───── Data ─────
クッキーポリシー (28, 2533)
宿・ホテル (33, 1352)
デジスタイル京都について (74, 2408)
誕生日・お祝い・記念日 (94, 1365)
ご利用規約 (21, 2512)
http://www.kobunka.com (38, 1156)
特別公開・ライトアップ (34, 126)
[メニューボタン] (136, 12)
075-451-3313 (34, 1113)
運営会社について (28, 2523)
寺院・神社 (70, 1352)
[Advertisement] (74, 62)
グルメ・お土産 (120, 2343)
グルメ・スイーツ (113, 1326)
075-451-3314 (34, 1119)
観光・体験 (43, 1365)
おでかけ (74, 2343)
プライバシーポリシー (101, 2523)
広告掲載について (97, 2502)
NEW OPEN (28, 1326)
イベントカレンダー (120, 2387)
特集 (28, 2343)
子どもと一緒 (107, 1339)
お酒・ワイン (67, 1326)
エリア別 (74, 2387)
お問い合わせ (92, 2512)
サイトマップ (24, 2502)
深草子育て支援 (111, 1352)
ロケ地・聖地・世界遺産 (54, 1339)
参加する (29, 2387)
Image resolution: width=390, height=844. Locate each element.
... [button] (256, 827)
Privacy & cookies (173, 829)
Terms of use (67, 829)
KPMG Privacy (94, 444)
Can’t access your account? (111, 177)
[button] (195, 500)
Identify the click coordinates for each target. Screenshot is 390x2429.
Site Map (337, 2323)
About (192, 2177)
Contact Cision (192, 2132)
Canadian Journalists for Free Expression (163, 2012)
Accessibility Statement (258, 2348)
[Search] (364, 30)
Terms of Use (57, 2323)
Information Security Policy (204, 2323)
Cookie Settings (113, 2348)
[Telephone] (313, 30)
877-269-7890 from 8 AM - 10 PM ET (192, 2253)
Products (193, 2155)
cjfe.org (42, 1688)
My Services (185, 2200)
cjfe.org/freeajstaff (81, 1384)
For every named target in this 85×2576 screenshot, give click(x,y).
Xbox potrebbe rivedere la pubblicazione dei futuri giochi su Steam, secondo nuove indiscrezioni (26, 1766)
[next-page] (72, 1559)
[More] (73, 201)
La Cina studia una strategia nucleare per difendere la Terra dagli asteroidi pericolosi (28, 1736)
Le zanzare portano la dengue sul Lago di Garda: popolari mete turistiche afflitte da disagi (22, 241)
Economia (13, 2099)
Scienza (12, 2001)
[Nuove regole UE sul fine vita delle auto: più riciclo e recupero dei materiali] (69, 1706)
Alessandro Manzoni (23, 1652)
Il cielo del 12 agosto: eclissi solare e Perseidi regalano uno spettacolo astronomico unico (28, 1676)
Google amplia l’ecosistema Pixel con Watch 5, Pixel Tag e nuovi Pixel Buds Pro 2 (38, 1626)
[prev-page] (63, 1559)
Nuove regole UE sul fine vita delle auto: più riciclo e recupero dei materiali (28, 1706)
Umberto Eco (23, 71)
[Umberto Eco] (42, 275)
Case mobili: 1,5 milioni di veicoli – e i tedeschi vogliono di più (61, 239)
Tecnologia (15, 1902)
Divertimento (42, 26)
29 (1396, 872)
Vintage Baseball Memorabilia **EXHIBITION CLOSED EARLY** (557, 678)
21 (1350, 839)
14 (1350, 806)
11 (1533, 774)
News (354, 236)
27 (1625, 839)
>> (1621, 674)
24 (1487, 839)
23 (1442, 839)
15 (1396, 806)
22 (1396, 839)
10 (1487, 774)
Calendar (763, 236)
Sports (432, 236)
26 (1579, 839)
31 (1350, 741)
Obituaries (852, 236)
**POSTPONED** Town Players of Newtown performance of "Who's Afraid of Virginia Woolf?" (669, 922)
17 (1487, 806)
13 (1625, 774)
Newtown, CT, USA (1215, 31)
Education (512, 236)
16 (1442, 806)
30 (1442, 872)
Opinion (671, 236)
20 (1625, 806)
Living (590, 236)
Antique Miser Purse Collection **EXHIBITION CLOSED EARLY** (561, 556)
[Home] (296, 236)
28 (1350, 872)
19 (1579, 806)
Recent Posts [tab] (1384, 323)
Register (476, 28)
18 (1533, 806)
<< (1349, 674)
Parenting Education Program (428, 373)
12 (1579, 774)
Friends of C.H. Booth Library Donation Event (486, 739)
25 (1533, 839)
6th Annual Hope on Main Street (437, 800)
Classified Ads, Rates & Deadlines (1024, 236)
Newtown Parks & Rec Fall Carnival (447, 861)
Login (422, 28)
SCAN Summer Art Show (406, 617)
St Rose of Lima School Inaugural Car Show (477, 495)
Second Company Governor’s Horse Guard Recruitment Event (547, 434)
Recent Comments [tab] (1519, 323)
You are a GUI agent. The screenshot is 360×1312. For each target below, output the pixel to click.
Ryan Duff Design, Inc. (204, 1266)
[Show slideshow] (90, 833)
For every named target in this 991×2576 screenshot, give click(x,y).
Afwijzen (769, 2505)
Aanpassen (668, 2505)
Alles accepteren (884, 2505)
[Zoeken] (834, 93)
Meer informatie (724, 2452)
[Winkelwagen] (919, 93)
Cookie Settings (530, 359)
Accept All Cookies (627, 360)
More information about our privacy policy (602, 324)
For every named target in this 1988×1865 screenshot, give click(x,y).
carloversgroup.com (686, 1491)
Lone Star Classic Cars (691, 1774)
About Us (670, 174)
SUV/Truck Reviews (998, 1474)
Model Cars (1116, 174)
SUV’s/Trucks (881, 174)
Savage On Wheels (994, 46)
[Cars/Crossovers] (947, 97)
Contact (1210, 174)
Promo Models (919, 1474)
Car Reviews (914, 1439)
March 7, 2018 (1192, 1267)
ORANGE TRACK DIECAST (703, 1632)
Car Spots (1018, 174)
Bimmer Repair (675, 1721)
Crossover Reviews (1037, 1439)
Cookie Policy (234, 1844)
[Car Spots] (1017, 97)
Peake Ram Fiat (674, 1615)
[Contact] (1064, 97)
─────
--- Problem requirements ---
Each line in the data that holds the string "delle" must be returned.

--- Solution to this task ---
[Nuove regole UE sul fine vita delle auto: più riciclo e recupero dei materiali] (69, 1706)
Nuove regole UE sul fine vita delle auto: più riciclo e recupero dei materiali (28, 1706)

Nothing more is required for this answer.